Foi por isso que soube as causas secretas de alguns acontecimentos, que assombravam o mundo; como uma rameira governara um confidente, um confidente um conselho secreto, e o conselho secreto todo um parlamento.

 

Um general do exército confessou-me que conseguira uma vitória pelo seu feitio poltrão e pela sua imprudência, e um almirante disse-me que tinha derrotado contra sua vontade uma esquadra inimiga, quando o seu desejo era deixar derrotar a sua. Houve três reis que me declararam que, no seu reinado, nunca tinham recompensado nem elevado nenhum homem de merecimento, salvo uma vez em que o seu ministro o enganou, enganando-se a si próprio sobre este assunto; que nisto haviam tido razão, porque a virtude era uma coisa muito incômoda na corte.

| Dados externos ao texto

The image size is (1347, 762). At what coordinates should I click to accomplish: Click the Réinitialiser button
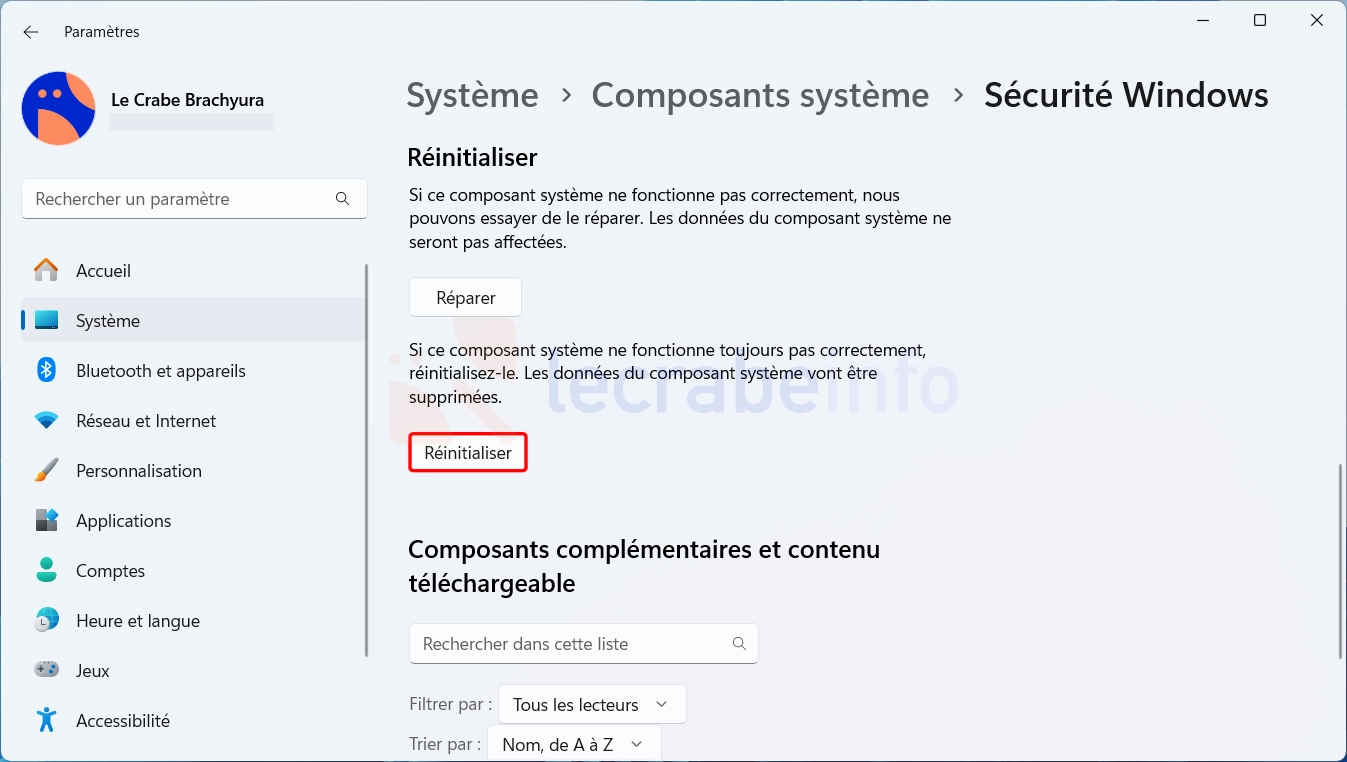coord(468,453)
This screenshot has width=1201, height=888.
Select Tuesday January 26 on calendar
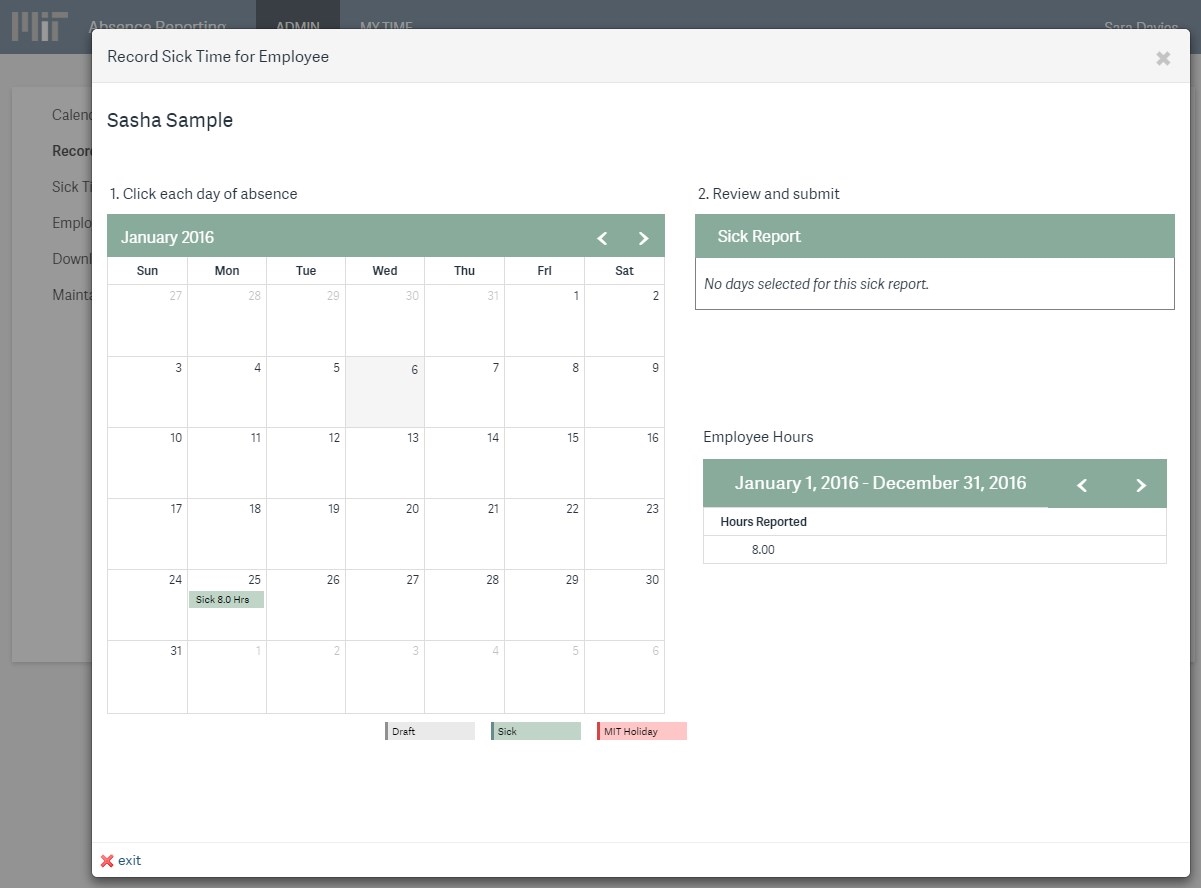point(306,605)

Tive a curiosidade de me informar por que meios um grande número de pessoas havia conseguido elevadas fortunas. Limitei-me a estes últimos tempos, sem tocar, contudo, no tempo presente, com receio de melindrar estrangeiros, (porque não preciso de advertir que tudo o que tenho dito aqui não respeita à minha querida pátria). Entre esses meios encontrei o preconceito, a opressão, o suborno, a perfídia, o pandarismo e outras idênticas bagatelas, que pouca atenção merecem; mas o pior é que muitos confessaram dever a sua elevação à facilidade que haviam tido, uns por se prestarem às mais horríveis devassidões; outros por entregarem as mulheres e as filhas; outros, por traírem a sua pátria e o seu rei e alguns por se utilizarem do veneno. Após estas descobertas, persuado-me de que será perdoado doravante um pouco menos de estima e veneração pela grandeza, que honro e respeito naturalmente, como todos os inferiores devem fazer com relação àqueles a quem a natureza ou a fortuna colocaram numa fila superior.

 

Lera em alguns livros que os súditos tinham prestado grandes serviços ao seu príncipe e ao seu país. Tive vontade de conhecê-los; disseram-me, porém, que os seus nomes foram esquecidos e que se lembravam agora de alguns apenas, de que os cidadãos haviam feito menção fazendo-os passar por traidores e ladrões. Essas pessoas, pois, cujos nomes haviam esquecido, apareceram-me, todavia, na minha presença, mas com um aspecto humilde e mal vestidos; disseram-me que haviam morrido na miséria e na desgraça e alguns até no patíbulo.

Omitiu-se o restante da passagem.